PROVIDED ENTRIES section start
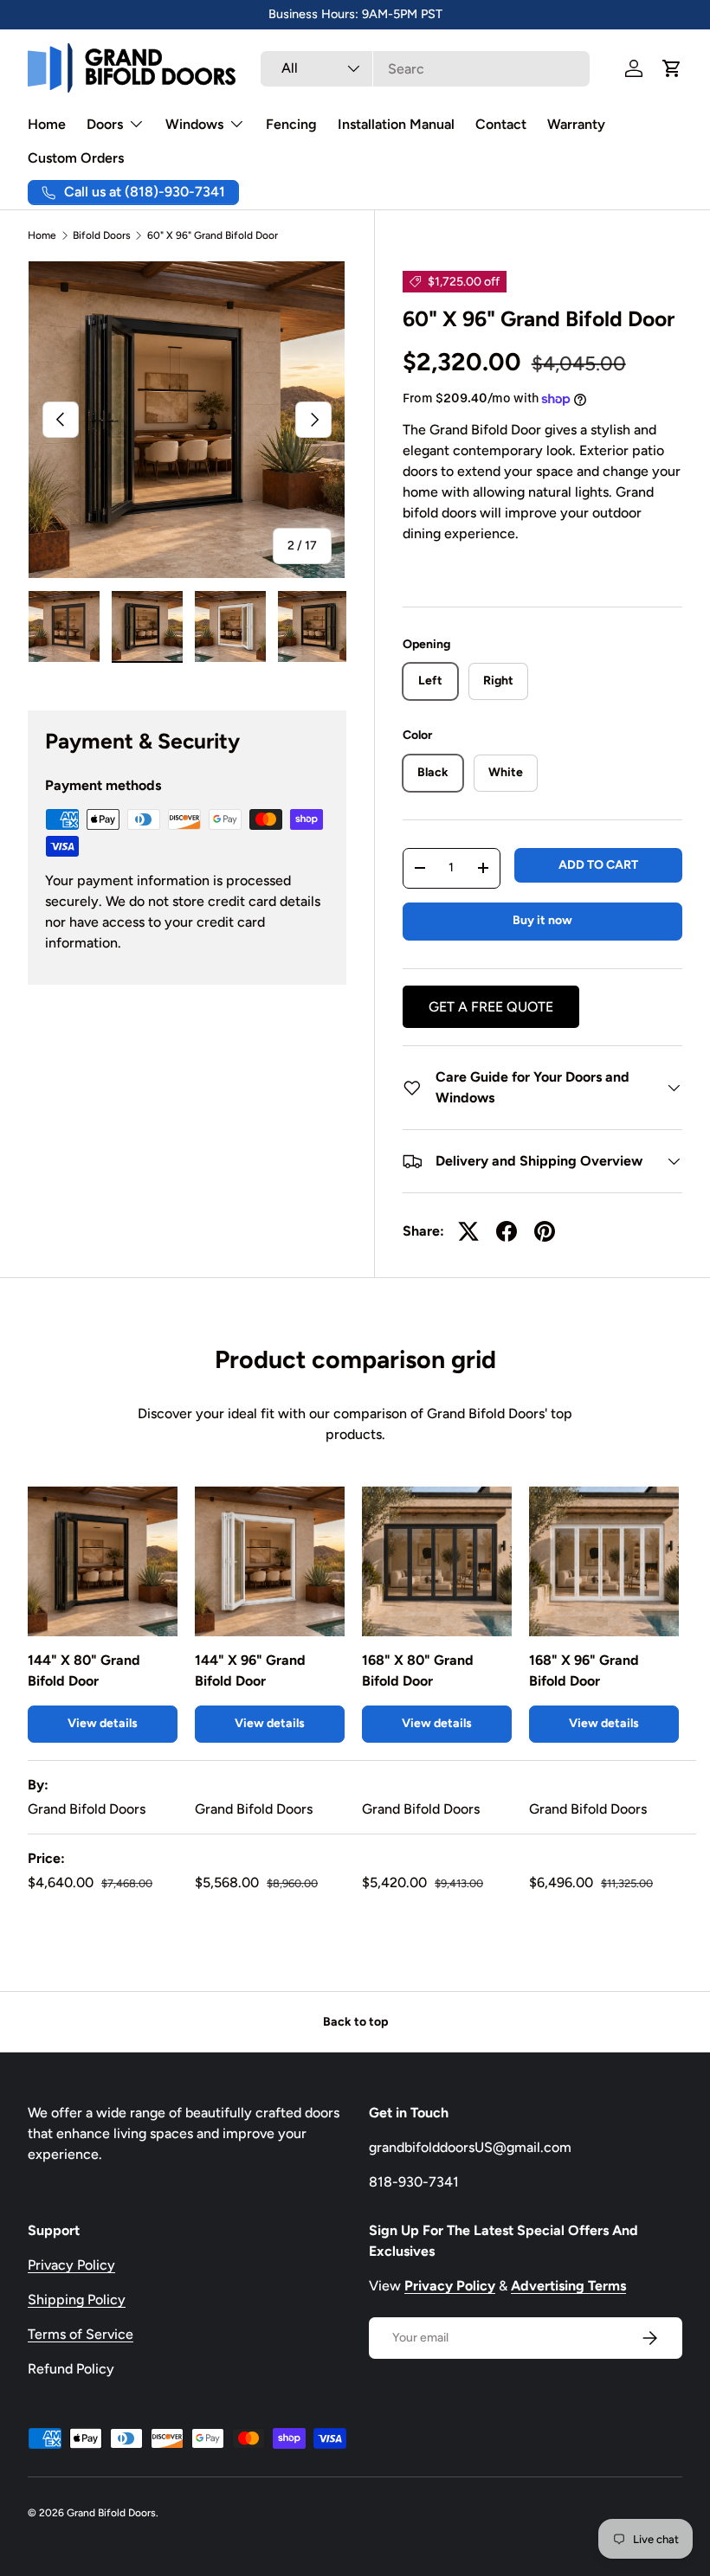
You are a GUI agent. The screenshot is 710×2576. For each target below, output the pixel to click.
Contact (500, 124)
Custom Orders (76, 158)
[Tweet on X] (468, 1231)
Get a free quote (491, 1007)
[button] (672, 68)
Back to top (355, 2021)
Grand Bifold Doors (111, 2513)
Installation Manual (396, 124)
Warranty (576, 124)
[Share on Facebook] (506, 1231)
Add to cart (598, 865)
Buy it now (542, 920)
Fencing (291, 124)
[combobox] (426, 69)
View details (103, 1723)
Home (47, 124)
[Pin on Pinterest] (545, 1231)
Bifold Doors (102, 235)
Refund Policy (71, 2369)
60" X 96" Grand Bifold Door (212, 235)
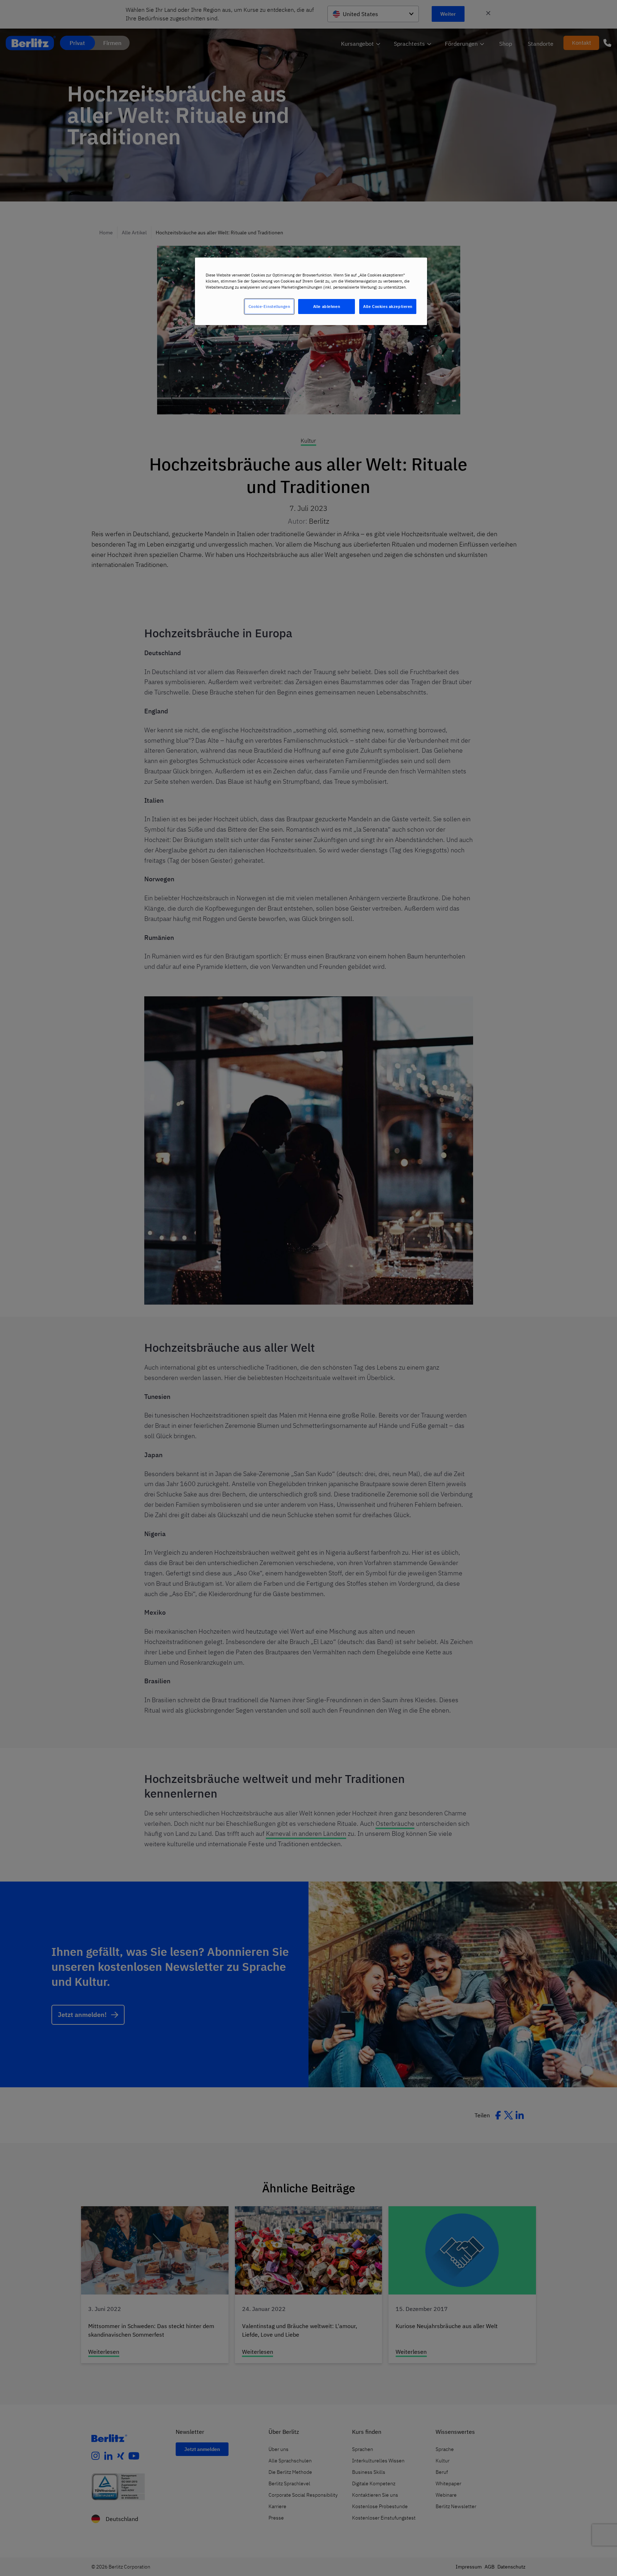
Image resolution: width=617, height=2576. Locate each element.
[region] (311, 291)
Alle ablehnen (326, 306)
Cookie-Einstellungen (269, 306)
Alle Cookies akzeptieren (387, 306)
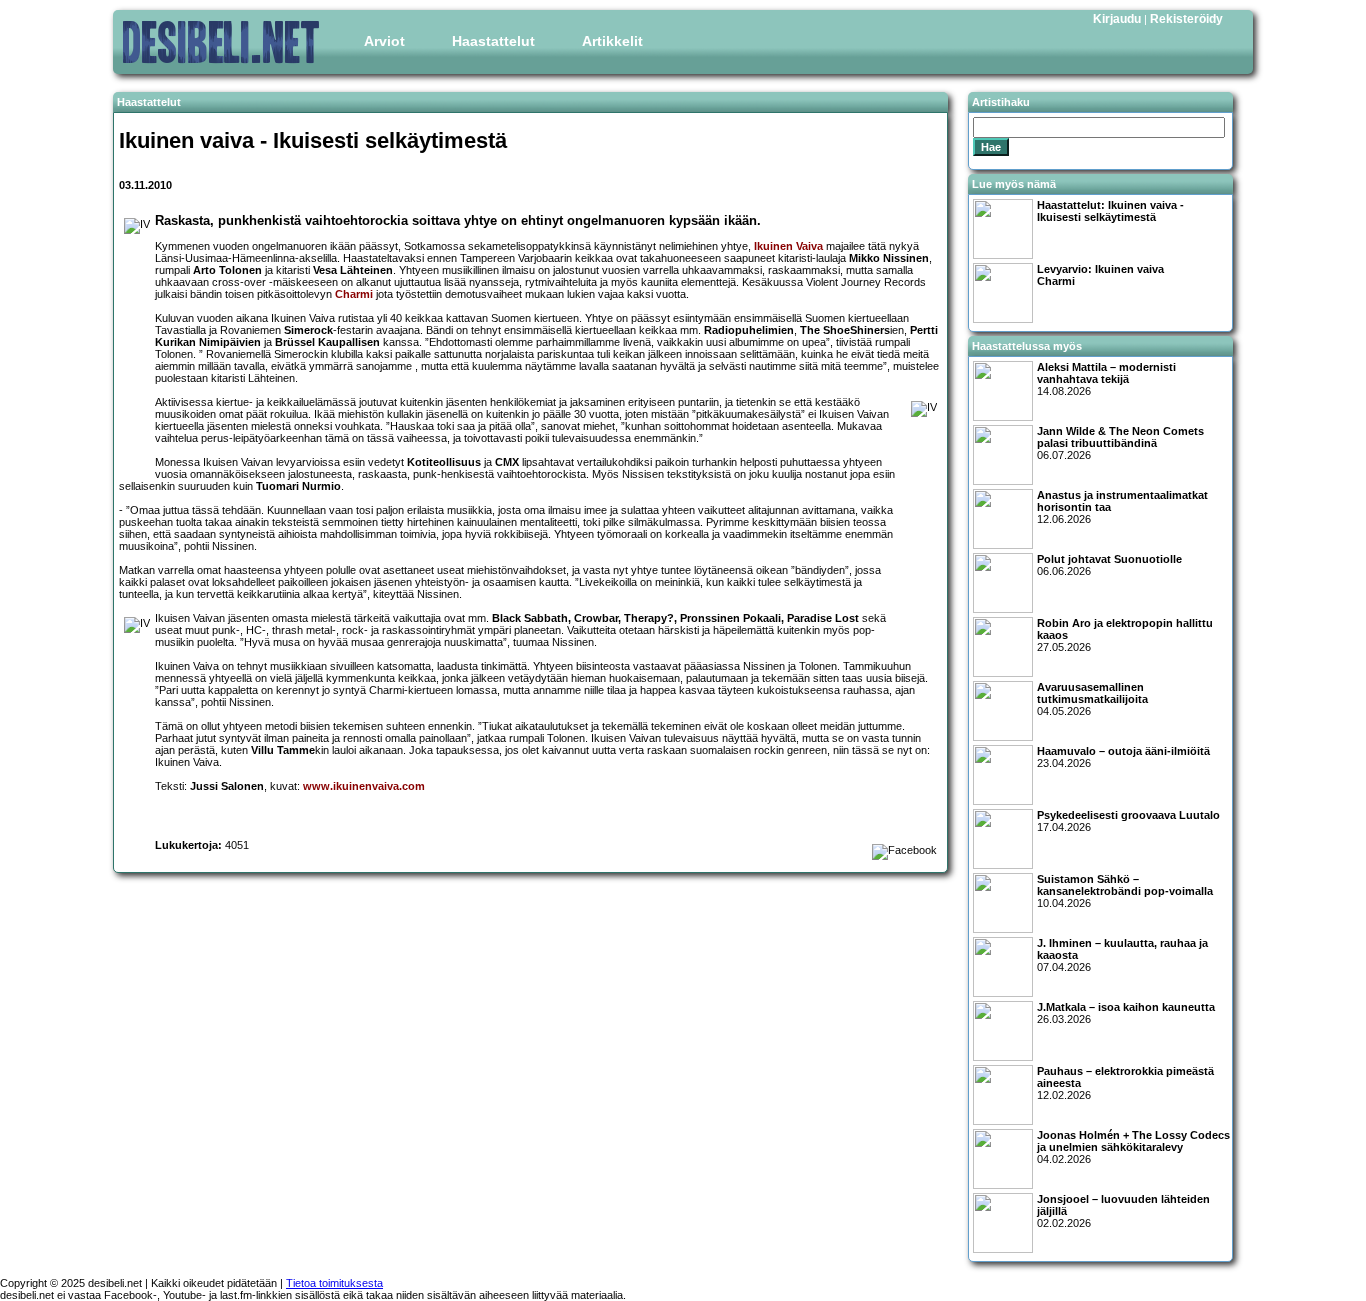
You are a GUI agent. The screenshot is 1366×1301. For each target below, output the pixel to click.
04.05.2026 (1092, 699)
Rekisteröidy (1186, 19)
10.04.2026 (1125, 891)
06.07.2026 (1120, 443)
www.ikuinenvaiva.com (364, 786)
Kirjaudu (1117, 19)
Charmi (354, 294)
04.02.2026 (1133, 1147)
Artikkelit (612, 41)
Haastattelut (493, 41)
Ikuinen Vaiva (788, 246)
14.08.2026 (1106, 379)
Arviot (384, 41)
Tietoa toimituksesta (334, 1283)
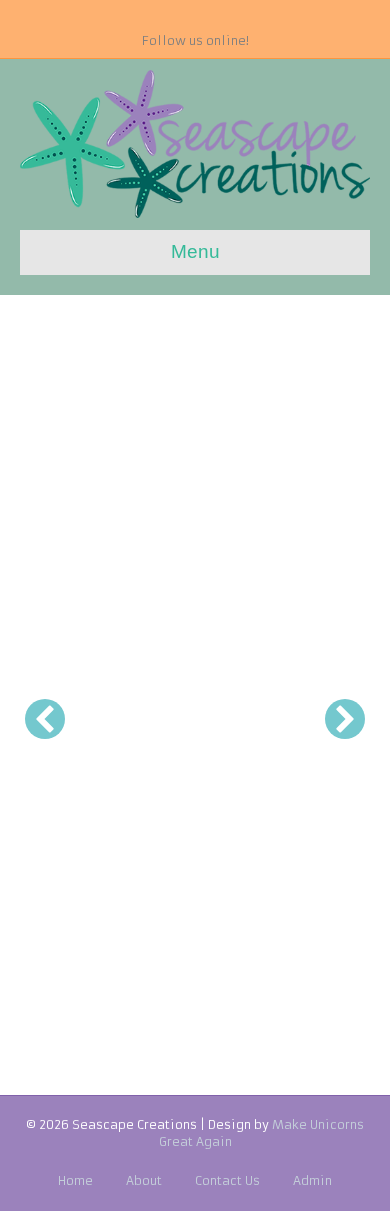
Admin (312, 1180)
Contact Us (227, 1180)
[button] (45, 719)
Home (75, 1180)
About (144, 1180)
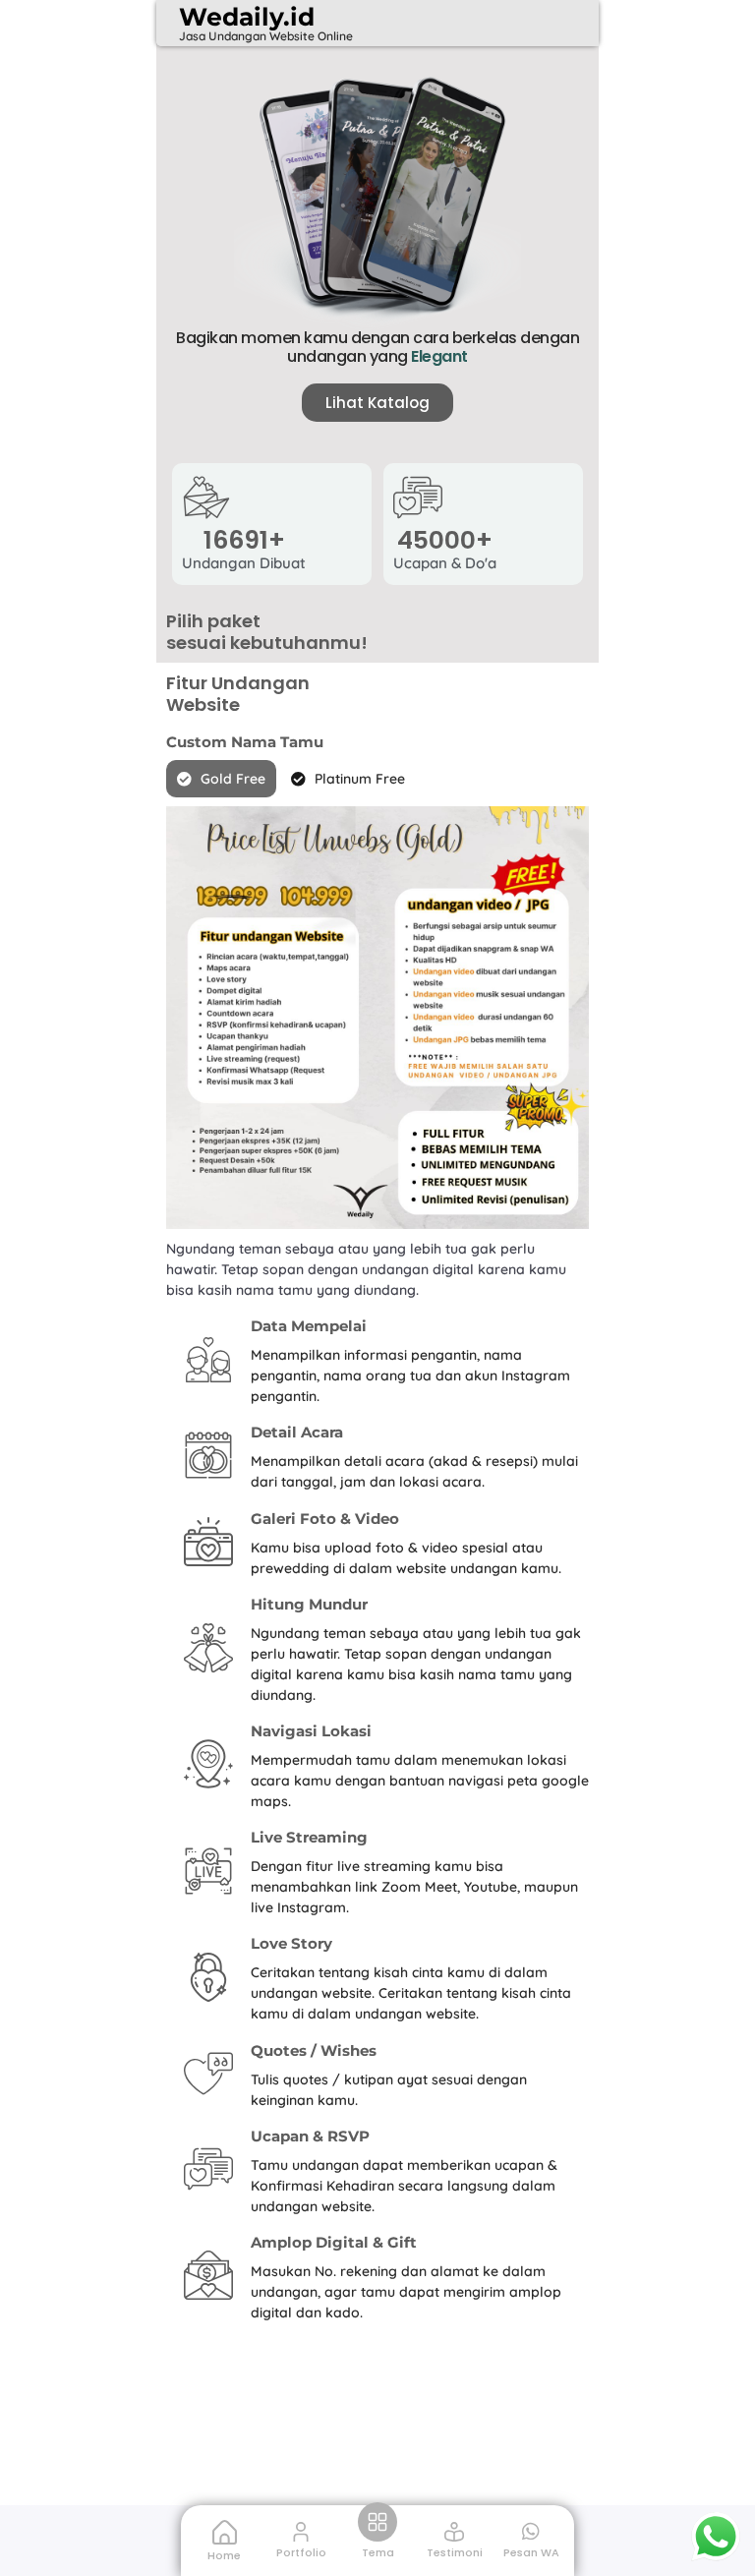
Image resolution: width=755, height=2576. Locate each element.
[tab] (221, 778)
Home (224, 2555)
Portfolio (301, 2552)
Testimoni (455, 2552)
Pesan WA (531, 2552)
PROVIDED ENTRIES section end
* [ASSIGNMENT]: Please print every record exactly as written, without the pictures.

* [TASK RESULT]:
You are a GUI agent. The screenshot is 710×2576. For each target below, output the pixel to click.
Contact (500, 124)
Custom Orders (76, 158)
[Tweet on X] (468, 1231)
Get a free quote (491, 1007)
[button] (672, 68)
Back to top (355, 2021)
Grand Bifold Doors (111, 2513)
Installation Manual (396, 124)
Warranty (576, 124)
[Share on Facebook] (506, 1231)
Add to cart (598, 865)
Buy it now (542, 920)
Fencing (291, 124)
[combobox] (426, 69)
View details (103, 1723)
Home (47, 124)
[Pin on Pinterest] (545, 1231)
Bifold Doors (102, 235)
Refund Policy (71, 2369)
60" X 96" Grand Bifold Door (212, 235)
Image resolution: width=617, height=2576. Locate each element.
[region] (311, 291)
Alle ablehnen (326, 306)
Cookie-Einstellungen (269, 306)
Alle Cookies akzeptieren (387, 306)
You are a GUI agent. The screenshot is 1366×1301. For each target below, output the pixel to click.
04.05.2026 (1092, 699)
Rekisteröidy (1186, 19)
10.04.2026 (1125, 891)
06.07.2026 (1120, 443)
www.ikuinenvaiva.com (364, 786)
Kirjaudu (1117, 19)
Charmi (354, 294)
04.02.2026 (1133, 1147)
Artikkelit (612, 41)
Haastattelut (493, 41)
Ikuinen Vaiva (788, 246)
14.08.2026 (1106, 379)
Arviot (384, 41)
Tietoa toimituksesta (334, 1283)
Admin (312, 1180)
Contact Us (227, 1180)
[button] (45, 719)
Home (75, 1180)
About (144, 1180)
Image resolution: width=755, height=2576. Locate each element.
[tab] (221, 778)
Home (224, 2555)
Portfolio (301, 2552)
Testimoni (455, 2552)
Pesan WA (531, 2552)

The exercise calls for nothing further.